Apparantly, there is a v5 now. Picked this up at L&M in St. John's, see the pic below. Chuck, I can't really tell you which version is best, but this ocd sounds great!

Bob


----------



## Petey D

The differnces are pretty subtle imo. I second the Gearmandude suggestion, he's awesome. Fulltone OCD Versions 1 2 3 4 ALL OF THEM with Les Paul and Dr Z MAZ Amplifier - YouTube


----------



## georgemg

Four Barrel said:


> Apparantly, there is a v5 now. Picked this up at L&M in St. John's, see the pic below. Chuck, I can't really tell you which version is best, but this ocd sounds great!
> 
> Bob



I hadn't heard about a Version 5. I checked my Version 4 and the circuit board looks pretty similar, except my Version 4 doesn't have a capacitor running between J7 and J8 but it does have one at C2. Not sure what difference that would make in the sound - will definitely have to try one for myself though.


----------



## Ti-Ron

Since I know now how to use overdrive, I would like to get one back just to try it!


----------



## Stratin2traynor

I have a V1 and a V4. IMO V1 sounds waaaayyyyy better. Hands down.


----------



## Ti-Ron

Stratin2traynor said:


> I have a V1 and a V4. IMO V1 sounds waaaayyyyy better. Hands down.
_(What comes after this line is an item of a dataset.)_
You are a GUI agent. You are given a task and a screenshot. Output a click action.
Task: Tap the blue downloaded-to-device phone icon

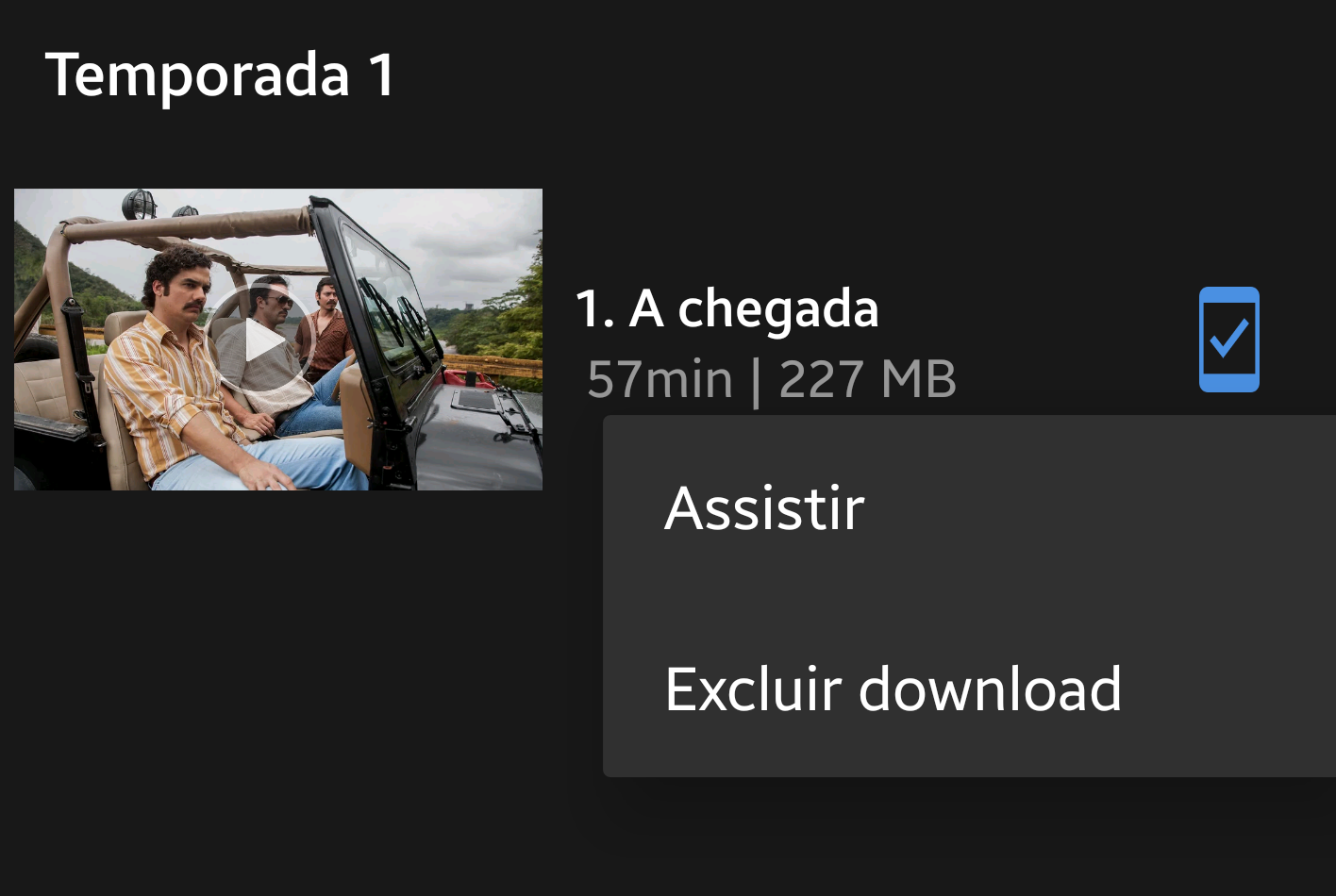tap(1228, 340)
So give me you V4 and stop bashing it...poor little thing!


----------



## Stratin2traynor

LOL. Not ready to part with it yet. It still sounds good. i just find the V1 sounds way better.


----------



## Sneaky

I had one of the first V1's that came out. I think it was the best pedal Mike Fuller ever made. I haven't tried the later versions but I wish I still had that one.


----------



## georgemg

Four Barrel said:


> Apparantly, there is a v5 now. Picked this up at L&M in St. John's, see the pic below. Chuck, I can't really tell you which version is best, but this ocd sounds great!
> 
> Bob





georgemg said:


> I hadn't heard about a Version 5. I checked my Version 4 and the circuit board looks pretty similar, except my Version 4 doesn't have a capacitor running between J7 and J8 but it does have one at C2. Not sure what difference that would make in the sound - will definitely have to try one for myself though.


Just an update to this, I went to the local L&M and noticed they had a new OCD in stock. I remembered this thread and decided to check which version the new pedal was and it was marked 1.6, or version 6. The instruction manual referred to it as version 4 though. I didn't think it sounded any different from my version 4's, but I'd have to try both side by side to be sure. 

I thought about snapping a pic of the circuit board but wasn't sure how well that would go over. From what I remember, there didn't appear to be many (if any) significant changes to the board. I'm guessing there may be subtle changes but probably not worth replacing your version 4 to get one.


----------